§ Passage shown:

BEGIN

Fungus at meningitis-linked firm
Authorities investigating a Massachusetts pharmacy linked to a deadly outbreak of meningitis said they found shoddy sterilisation practices and unclean conditions there, including debris-covered floor mats and standing water from a leaking boiler.
State officials also said the New England Compounding Centre (NECC) shipped steroids from the possibly contaminated batches suspected over the outbreak before it received its own test results confirming the drugs were sterile.
Governor Deval Patrick said he had ordered state pharmacy regulators to conduct surprise inspections - the first of which happened on Tuesday - at companies similar to the NECC and take other steps to tighten oversight.
The state has also moved to revoke the company's operating licence and the licences of its top three pharmacists. "Those whose laboratory practices caused this outbreak should never practice pharmacy or manufacture in Massachusetts again," Mr Patrick said.

END

§ Extracted information:
BEGIN

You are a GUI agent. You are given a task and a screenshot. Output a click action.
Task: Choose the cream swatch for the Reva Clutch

END
BEGIN

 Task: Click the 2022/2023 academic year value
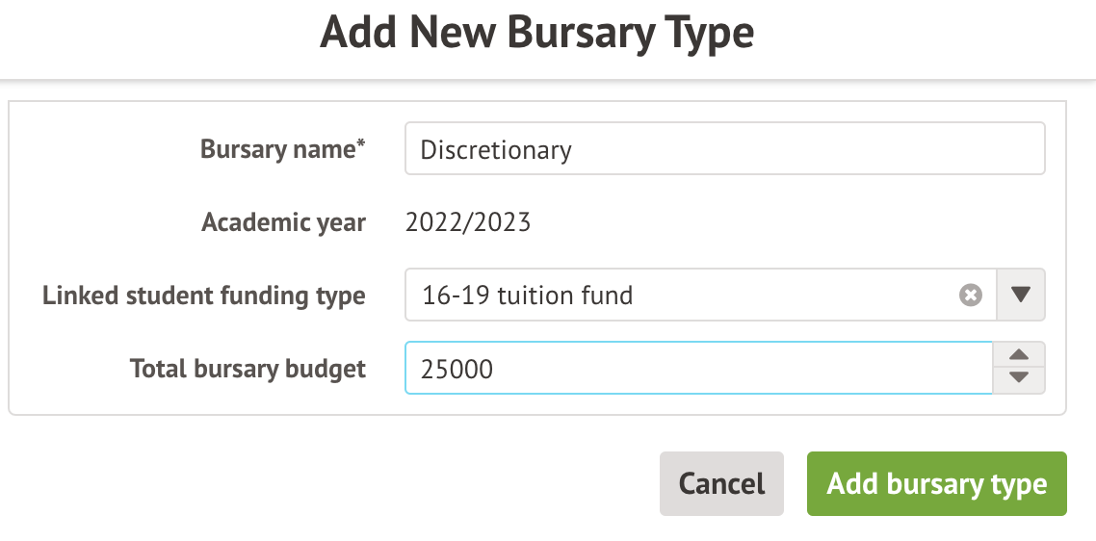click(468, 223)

END
BEGIN

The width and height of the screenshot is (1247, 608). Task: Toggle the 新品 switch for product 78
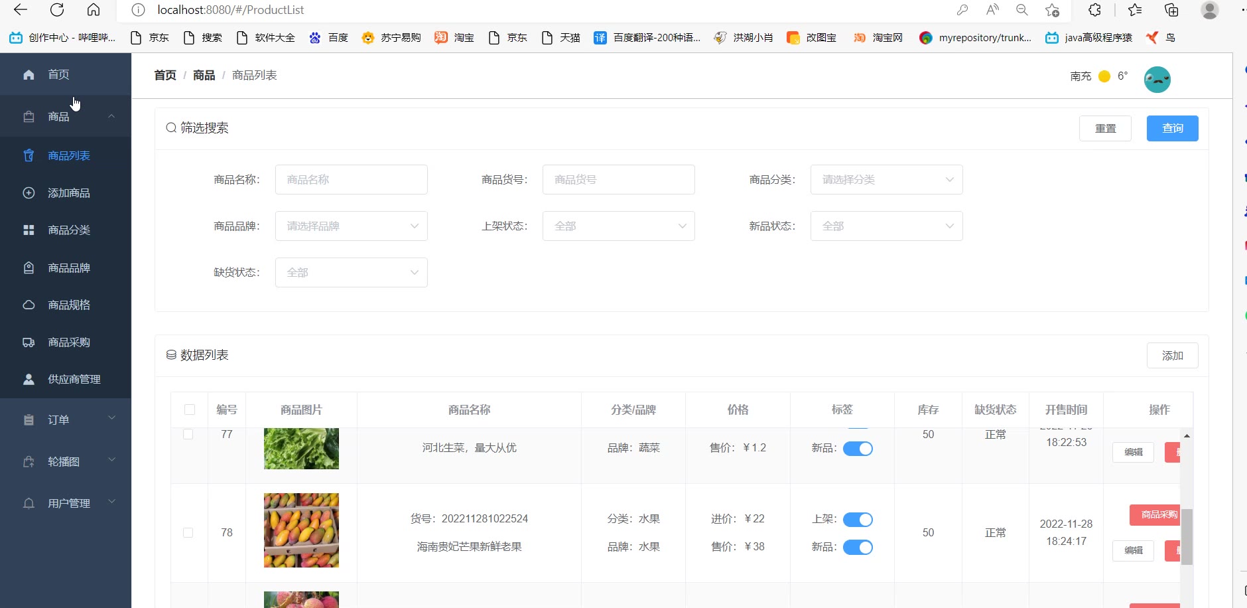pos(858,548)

END

§ Your task: Translate this sentence from the news report about the meningitis outbreak into Spanish: "The state has also moved to revoke the company's operating licence and the licences of its top three pharmacists."

§ Solution for this problem: El estado también ha tomado medidas para revocar la licencia de funcionamiento de la empresa y las licencias de sus tres principales farmacéuticos.